Records for processing >>
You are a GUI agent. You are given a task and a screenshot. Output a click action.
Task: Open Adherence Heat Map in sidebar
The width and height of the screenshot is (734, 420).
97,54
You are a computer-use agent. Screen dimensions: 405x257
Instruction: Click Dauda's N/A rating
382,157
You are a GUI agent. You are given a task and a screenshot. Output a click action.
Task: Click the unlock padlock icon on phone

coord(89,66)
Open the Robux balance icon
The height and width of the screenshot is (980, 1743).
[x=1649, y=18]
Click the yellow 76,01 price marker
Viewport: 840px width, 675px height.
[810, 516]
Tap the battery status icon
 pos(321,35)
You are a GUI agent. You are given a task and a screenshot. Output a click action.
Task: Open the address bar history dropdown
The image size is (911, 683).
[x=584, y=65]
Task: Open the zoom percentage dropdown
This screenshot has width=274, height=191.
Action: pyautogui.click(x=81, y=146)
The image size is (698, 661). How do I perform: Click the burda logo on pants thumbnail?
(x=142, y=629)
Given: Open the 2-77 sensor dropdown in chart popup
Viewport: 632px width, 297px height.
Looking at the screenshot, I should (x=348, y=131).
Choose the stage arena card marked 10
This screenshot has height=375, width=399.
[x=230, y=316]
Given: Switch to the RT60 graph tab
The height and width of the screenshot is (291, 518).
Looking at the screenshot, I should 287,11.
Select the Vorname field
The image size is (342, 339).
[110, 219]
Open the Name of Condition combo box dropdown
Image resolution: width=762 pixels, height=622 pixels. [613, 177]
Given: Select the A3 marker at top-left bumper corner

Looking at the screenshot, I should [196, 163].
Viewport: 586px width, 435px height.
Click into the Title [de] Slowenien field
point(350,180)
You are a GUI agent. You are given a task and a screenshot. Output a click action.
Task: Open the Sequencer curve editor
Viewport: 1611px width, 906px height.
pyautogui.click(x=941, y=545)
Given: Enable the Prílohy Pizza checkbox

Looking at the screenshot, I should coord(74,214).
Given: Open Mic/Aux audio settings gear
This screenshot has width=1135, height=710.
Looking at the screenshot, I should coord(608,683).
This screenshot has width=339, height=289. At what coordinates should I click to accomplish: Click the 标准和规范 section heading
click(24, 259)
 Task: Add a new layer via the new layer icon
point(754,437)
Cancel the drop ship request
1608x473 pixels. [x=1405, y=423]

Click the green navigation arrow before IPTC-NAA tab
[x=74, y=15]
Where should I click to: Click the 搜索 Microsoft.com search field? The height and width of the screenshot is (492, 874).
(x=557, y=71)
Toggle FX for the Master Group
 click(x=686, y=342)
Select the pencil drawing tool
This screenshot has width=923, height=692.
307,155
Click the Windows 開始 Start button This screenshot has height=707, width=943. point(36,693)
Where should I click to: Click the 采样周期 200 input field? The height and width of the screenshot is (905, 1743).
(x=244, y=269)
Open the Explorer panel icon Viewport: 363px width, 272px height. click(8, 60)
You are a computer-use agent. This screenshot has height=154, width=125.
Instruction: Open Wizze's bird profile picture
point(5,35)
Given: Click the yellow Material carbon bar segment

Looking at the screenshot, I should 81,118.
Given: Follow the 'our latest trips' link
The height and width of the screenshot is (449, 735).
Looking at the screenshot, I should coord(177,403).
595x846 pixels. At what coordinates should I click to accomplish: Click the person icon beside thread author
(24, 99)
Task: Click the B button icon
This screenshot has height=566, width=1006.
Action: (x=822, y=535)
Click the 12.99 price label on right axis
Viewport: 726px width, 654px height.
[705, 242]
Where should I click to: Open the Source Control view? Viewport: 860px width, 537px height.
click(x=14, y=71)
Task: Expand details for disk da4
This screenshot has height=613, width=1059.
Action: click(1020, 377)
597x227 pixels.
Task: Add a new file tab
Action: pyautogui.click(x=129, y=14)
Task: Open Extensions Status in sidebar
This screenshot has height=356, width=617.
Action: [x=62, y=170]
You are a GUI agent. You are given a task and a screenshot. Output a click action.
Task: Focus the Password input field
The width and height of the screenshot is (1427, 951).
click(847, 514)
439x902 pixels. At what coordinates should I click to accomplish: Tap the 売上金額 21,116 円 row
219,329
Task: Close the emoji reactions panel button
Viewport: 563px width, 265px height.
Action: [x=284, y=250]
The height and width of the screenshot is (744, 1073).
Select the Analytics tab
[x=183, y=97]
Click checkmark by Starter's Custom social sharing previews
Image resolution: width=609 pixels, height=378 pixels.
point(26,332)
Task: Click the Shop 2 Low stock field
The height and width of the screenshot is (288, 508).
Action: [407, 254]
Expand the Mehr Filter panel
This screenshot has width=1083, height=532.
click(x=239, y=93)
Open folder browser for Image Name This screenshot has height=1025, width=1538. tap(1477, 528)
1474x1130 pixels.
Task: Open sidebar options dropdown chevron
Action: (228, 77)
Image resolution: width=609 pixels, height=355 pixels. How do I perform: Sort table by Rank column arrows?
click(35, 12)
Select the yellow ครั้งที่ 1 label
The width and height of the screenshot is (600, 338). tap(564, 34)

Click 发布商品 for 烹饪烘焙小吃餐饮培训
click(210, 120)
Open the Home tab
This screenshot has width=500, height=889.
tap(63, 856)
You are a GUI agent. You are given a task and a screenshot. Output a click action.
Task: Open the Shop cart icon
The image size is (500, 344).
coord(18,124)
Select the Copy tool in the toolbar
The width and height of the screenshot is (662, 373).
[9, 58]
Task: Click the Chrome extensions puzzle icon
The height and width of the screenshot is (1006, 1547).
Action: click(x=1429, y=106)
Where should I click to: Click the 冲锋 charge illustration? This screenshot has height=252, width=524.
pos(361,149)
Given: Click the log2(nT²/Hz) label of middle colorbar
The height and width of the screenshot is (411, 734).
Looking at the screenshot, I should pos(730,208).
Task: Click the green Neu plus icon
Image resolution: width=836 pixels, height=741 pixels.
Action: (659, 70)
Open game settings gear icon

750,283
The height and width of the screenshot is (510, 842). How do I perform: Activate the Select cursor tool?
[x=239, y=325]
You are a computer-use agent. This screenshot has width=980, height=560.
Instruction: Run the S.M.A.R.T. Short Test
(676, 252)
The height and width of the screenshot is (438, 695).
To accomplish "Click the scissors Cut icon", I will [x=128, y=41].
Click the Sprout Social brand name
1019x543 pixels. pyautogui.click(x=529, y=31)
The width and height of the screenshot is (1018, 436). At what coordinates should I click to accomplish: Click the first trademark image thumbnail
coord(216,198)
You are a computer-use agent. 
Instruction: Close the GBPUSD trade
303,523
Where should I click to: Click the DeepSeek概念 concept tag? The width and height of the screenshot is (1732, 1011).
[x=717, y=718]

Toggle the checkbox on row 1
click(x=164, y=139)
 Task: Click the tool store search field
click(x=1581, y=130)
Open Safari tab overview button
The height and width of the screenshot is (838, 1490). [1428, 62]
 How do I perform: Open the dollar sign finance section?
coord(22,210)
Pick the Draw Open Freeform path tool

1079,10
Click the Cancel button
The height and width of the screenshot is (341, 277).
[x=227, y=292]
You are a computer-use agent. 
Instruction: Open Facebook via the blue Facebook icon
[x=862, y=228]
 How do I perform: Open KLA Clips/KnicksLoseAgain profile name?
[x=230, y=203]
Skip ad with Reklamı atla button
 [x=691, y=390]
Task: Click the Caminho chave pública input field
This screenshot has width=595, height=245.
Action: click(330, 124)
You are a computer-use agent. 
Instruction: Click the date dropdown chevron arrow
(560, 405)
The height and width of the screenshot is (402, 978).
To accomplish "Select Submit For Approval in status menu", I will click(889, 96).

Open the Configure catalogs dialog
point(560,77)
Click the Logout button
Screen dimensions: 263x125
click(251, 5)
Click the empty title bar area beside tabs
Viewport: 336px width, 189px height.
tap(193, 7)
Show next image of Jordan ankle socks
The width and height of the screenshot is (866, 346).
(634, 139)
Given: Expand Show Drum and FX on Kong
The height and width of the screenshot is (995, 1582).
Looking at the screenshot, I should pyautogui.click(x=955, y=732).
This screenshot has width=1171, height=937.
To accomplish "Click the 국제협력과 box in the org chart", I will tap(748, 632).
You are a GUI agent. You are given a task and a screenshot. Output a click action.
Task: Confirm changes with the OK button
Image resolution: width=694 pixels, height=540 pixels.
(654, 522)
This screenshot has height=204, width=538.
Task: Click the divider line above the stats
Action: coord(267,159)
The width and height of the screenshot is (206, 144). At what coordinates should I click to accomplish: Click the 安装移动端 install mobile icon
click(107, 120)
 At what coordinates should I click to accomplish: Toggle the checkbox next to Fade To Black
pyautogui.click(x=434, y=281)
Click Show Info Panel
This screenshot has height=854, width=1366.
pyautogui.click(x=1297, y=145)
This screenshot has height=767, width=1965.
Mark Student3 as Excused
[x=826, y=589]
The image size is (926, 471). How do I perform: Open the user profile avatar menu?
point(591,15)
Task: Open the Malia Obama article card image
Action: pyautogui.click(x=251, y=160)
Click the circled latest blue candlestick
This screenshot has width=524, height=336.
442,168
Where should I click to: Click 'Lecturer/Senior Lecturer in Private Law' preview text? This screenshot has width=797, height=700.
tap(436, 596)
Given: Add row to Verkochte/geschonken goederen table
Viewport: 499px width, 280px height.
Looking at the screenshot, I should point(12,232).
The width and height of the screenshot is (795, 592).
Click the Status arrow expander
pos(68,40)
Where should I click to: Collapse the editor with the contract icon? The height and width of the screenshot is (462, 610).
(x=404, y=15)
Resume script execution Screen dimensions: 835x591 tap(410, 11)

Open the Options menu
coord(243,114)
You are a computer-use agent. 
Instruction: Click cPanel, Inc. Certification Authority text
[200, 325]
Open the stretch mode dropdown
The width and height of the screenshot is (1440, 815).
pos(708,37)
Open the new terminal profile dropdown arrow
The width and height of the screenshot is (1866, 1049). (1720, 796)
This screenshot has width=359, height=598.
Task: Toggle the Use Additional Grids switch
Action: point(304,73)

What is being asked >>
Copy the records above word for word, starting at the line containing "Where should I click to: Click 'Lecturer/Senior" and ending at the line containing "Looking at the screenshot, I should point(12,232).", both lines included.

Output of the task >>
Where should I click to: Click 'Lecturer/Senior Lecturer in Private Law' preview text? This screenshot has width=797, height=700.
tap(436, 596)
Given: Add row to Verkochte/geschonken goederen table
Viewport: 499px width, 280px height.
Looking at the screenshot, I should point(12,232).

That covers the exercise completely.